[Pixel coordinate grounding data]

BEGIN

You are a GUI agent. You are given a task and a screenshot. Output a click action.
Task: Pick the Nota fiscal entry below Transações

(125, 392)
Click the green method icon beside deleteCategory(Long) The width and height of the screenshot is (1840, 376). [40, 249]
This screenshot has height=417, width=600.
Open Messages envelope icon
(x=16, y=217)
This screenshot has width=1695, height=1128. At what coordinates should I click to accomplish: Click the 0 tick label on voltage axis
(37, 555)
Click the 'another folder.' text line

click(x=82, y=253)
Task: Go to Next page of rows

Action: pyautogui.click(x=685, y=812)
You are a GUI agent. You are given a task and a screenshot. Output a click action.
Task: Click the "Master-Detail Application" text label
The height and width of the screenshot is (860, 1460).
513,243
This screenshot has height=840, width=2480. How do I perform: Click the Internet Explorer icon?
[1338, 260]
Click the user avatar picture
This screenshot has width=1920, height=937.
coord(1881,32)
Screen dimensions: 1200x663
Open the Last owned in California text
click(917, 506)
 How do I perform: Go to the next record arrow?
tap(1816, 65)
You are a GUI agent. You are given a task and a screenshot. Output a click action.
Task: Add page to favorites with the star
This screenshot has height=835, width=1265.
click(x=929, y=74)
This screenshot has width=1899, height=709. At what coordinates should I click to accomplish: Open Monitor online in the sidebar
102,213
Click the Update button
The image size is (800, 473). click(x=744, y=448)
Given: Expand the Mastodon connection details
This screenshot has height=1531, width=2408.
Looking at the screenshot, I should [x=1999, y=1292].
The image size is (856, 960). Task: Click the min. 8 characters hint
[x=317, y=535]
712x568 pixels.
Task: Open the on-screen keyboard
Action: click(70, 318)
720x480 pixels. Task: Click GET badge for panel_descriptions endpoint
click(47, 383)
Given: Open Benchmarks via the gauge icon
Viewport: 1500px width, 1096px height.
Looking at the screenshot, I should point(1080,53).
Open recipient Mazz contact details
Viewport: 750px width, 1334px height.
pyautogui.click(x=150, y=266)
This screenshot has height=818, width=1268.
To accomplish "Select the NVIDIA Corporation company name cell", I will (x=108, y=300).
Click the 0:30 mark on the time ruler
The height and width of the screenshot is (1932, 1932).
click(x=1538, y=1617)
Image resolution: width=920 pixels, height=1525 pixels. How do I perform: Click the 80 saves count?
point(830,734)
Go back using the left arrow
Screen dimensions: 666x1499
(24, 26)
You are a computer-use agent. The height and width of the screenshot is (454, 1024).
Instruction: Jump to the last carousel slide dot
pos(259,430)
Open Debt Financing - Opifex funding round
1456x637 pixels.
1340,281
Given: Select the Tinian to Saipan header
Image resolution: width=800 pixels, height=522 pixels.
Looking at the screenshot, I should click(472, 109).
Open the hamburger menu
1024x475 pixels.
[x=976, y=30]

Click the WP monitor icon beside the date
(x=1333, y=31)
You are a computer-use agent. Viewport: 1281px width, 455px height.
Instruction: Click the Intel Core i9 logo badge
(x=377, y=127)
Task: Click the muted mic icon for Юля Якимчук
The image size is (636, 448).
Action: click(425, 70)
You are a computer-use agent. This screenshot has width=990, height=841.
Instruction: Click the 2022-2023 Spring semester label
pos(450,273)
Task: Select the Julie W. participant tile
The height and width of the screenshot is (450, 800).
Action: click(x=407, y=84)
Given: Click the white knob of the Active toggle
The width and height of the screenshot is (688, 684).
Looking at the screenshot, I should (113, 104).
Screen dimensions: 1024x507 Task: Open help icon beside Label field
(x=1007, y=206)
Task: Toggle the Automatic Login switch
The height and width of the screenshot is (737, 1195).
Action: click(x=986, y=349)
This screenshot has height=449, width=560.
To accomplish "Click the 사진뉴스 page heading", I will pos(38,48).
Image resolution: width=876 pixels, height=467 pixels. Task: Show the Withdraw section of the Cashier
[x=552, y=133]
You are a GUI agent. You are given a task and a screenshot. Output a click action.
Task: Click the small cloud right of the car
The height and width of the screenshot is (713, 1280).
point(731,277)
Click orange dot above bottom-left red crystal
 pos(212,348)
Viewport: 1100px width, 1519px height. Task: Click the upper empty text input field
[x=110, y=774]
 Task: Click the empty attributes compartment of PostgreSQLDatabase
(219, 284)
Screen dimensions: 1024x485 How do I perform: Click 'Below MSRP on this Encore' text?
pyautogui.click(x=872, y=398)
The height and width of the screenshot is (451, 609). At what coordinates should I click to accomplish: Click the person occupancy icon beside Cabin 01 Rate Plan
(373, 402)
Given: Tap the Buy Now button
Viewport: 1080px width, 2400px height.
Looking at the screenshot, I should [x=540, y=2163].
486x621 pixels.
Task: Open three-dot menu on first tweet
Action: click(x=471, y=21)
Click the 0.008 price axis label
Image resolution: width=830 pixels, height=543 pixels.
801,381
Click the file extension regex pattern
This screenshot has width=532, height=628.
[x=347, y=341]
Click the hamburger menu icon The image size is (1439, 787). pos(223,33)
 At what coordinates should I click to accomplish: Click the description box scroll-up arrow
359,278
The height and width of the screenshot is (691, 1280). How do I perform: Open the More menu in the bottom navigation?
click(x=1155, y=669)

END

• **Exercise directions**: None of the lines above may be skipped. Transcribe each one exactly.

• **Exercise answer**:
You are a GUI agent. You are given a task and a screenshot. Output a click action.
Task: Pick the Nota fiscal entry below Transações

(125, 392)
Click the green method icon beside deleteCategory(Long) The width and height of the screenshot is (1840, 376). [40, 249]
This screenshot has height=417, width=600.
Open Messages envelope icon
(x=16, y=217)
This screenshot has width=1695, height=1128. At what coordinates should I click to accomplish: Click the 0 tick label on voltage axis
(37, 555)
Click the 'another folder.' text line

click(x=82, y=253)
Task: Go to Next page of rows

Action: pyautogui.click(x=685, y=812)
You are a GUI agent. You are given a task and a screenshot. Output a click action.
Task: Click the "Master-Detail Application" text label
The height and width of the screenshot is (860, 1460).
513,243
This screenshot has height=840, width=2480. How do I perform: Click the Internet Explorer icon?
[1338, 260]
Click the user avatar picture
This screenshot has width=1920, height=937.
coord(1881,32)
Screen dimensions: 1200x663
Open the Last owned in California text
click(917, 506)
 How do I perform: Go to the next record arrow?
tap(1816, 65)
You are a GUI agent. You are given a task and a screenshot. Output a click action.
Task: Add page to favorites with the star
This screenshot has height=835, width=1265.
click(x=929, y=74)
This screenshot has width=1899, height=709. At what coordinates should I click to accomplish: Open Monitor online in the sidebar
102,213
Click the Update button
The image size is (800, 473). click(x=744, y=448)
Given: Expand the Mastodon connection details
This screenshot has height=1531, width=2408.
Looking at the screenshot, I should [x=1999, y=1292].
The image size is (856, 960). Task: Click the min. 8 characters hint
[x=317, y=535]
712x568 pixels.
Task: Open the on-screen keyboard
Action: click(70, 318)
720x480 pixels. Task: Click GET badge for panel_descriptions endpoint
click(47, 383)
Given: Open Benchmarks via the gauge icon
Viewport: 1500px width, 1096px height.
Looking at the screenshot, I should point(1080,53).
Open recipient Mazz contact details
Viewport: 750px width, 1334px height.
pyautogui.click(x=150, y=266)
This screenshot has height=818, width=1268.
To accomplish "Select the NVIDIA Corporation company name cell", I will (x=108, y=300).
Click the 0:30 mark on the time ruler
The height and width of the screenshot is (1932, 1932).
click(x=1538, y=1617)
Image resolution: width=920 pixels, height=1525 pixels. How do I perform: Click the 80 saves count?
point(830,734)
Go back using the left arrow
Screen dimensions: 666x1499
(24, 26)
You are a computer-use agent. The height and width of the screenshot is (454, 1024).
Instruction: Jump to the last carousel slide dot
pos(259,430)
Open Debt Financing - Opifex funding round
1456x637 pixels.
1340,281
Given: Select the Tinian to Saipan header
Image resolution: width=800 pixels, height=522 pixels.
Looking at the screenshot, I should click(472, 109).
Open the hamburger menu
1024x475 pixels.
[x=976, y=30]

Click the WP monitor icon beside the date
(x=1333, y=31)
You are a computer-use agent. Viewport: 1281px width, 455px height.
Instruction: Click the Intel Core i9 logo badge
(x=377, y=127)
Task: Click the muted mic icon for Юля Якимчук
The image size is (636, 448).
Action: click(425, 70)
You are a computer-use agent. This screenshot has width=990, height=841.
Instruction: Click the 2022-2023 Spring semester label
pos(450,273)
Task: Select the Julie W. participant tile
The height and width of the screenshot is (450, 800).
Action: click(x=407, y=84)
Given: Click the white knob of the Active toggle
The width and height of the screenshot is (688, 684).
Looking at the screenshot, I should (113, 104).
Screen dimensions: 1024x507 Task: Open help icon beside Label field
(x=1007, y=206)
Task: Toggle the Automatic Login switch
The height and width of the screenshot is (737, 1195).
Action: click(x=986, y=349)
This screenshot has height=449, width=560.
To accomplish "Click the 사진뉴스 page heading", I will pos(38,48).
Image resolution: width=876 pixels, height=467 pixels. Task: Show the Withdraw section of the Cashier
[x=552, y=133]
You are a GUI agent. You are given a task and a screenshot. Output a click action.
Task: Click the small cloud right of the car
The height and width of the screenshot is (713, 1280).
point(731,277)
Click orange dot above bottom-left red crystal
 pos(212,348)
Viewport: 1100px width, 1519px height. Task: Click the upper empty text input field
[x=110, y=774]
 Task: Click the empty attributes compartment of PostgreSQLDatabase
(219, 284)
Screen dimensions: 1024x485 How do I perform: Click 'Below MSRP on this Encore' text?
pyautogui.click(x=872, y=398)
The height and width of the screenshot is (451, 609). At what coordinates should I click to accomplish: Click the person occupancy icon beside Cabin 01 Rate Plan
(373, 402)
Given: Tap the Buy Now button
Viewport: 1080px width, 2400px height.
Looking at the screenshot, I should [x=540, y=2163].
486x621 pixels.
Task: Open three-dot menu on first tweet
Action: click(x=471, y=21)
Click the 0.008 price axis label
Image resolution: width=830 pixels, height=543 pixels.
801,381
Click the file extension regex pattern
This screenshot has width=532, height=628.
[x=347, y=341]
Click the hamburger menu icon The image size is (1439, 787). pos(223,33)
 At what coordinates should I click to accomplish: Click the description box scroll-up arrow
359,278
The height and width of the screenshot is (691, 1280). How do I perform: Open the More menu in the bottom navigation?
click(x=1155, y=669)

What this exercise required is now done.